[Collection entries]
++++++++++
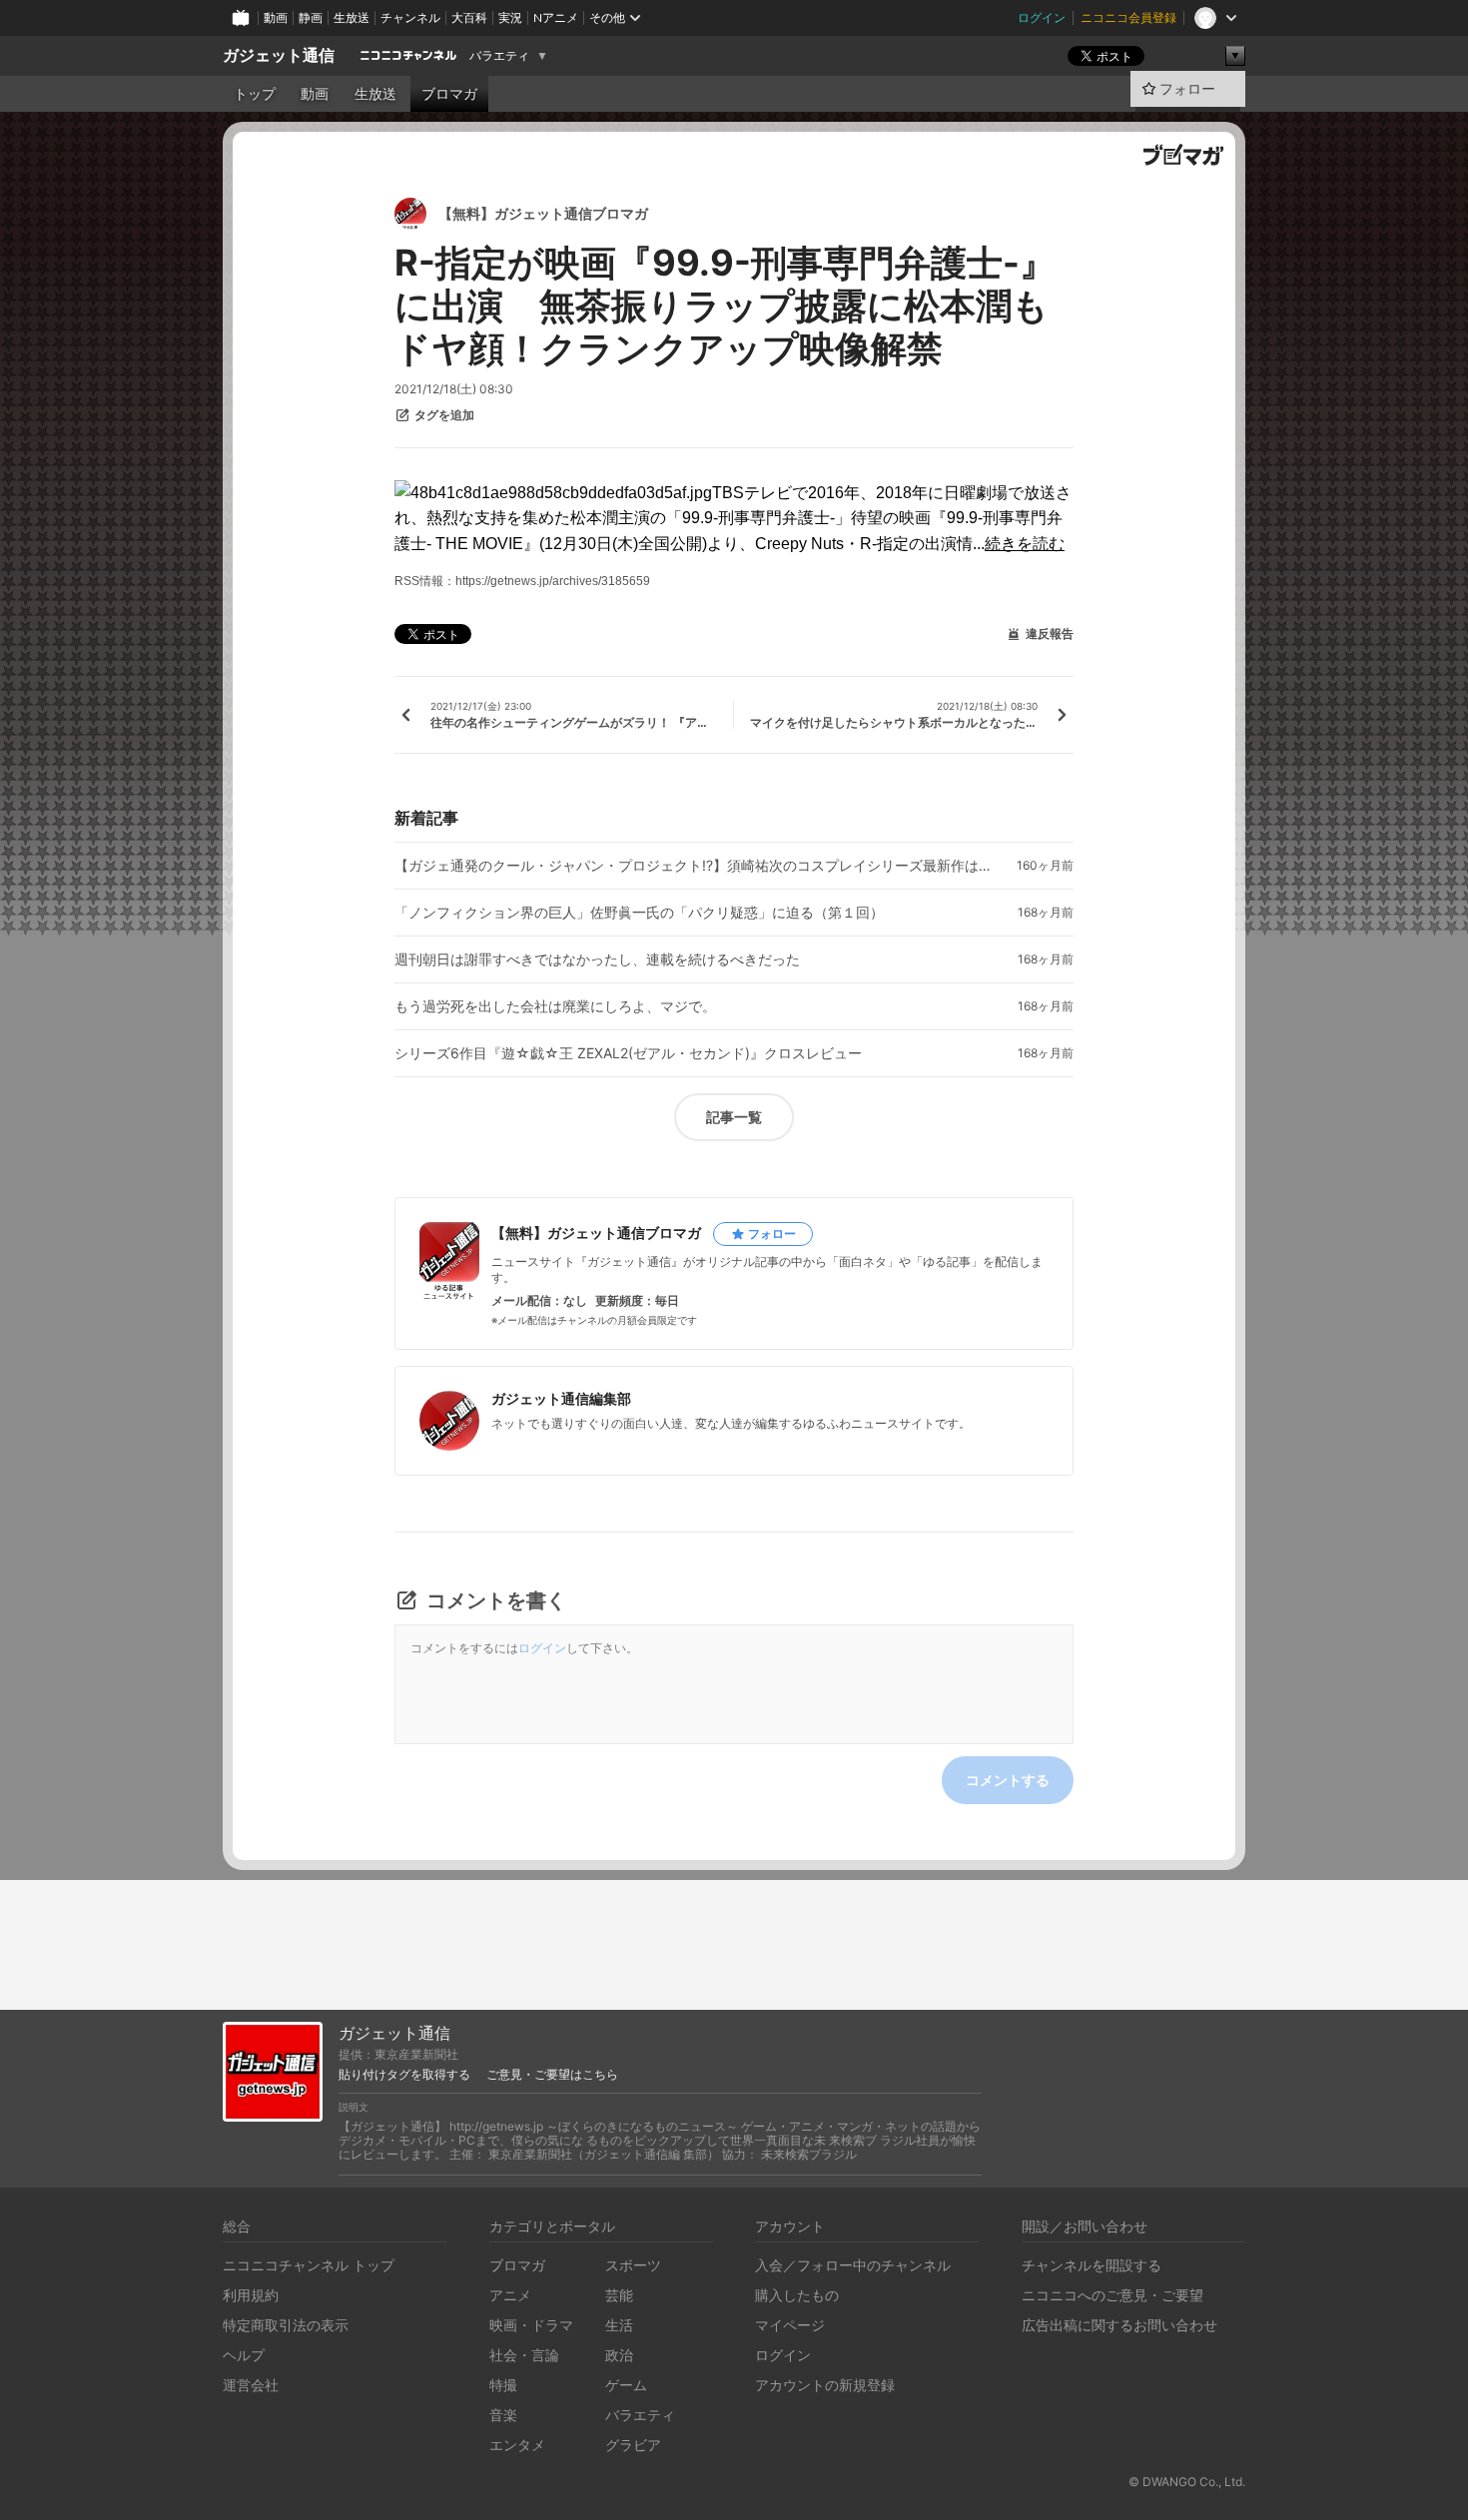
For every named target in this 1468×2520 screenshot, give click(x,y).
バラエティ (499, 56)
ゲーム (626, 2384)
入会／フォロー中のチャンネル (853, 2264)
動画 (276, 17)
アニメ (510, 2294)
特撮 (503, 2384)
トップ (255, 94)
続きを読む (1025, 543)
++++++++++
- **WHAT THE TASK REQUIRES**:
Write the records out exactly once more, leaving off the pictures.

- **SOLUTION TO THE EXERCISE**:
For every named target in this 1468×2520 screenshot, give click(x,y).
バラエティ (499, 56)
ゲーム (626, 2384)
入会／フォロー中のチャンネル (853, 2264)
動画 (276, 17)
アニメ (510, 2294)
特撮 (503, 2384)
トップ (255, 94)
続きを読む (1025, 543)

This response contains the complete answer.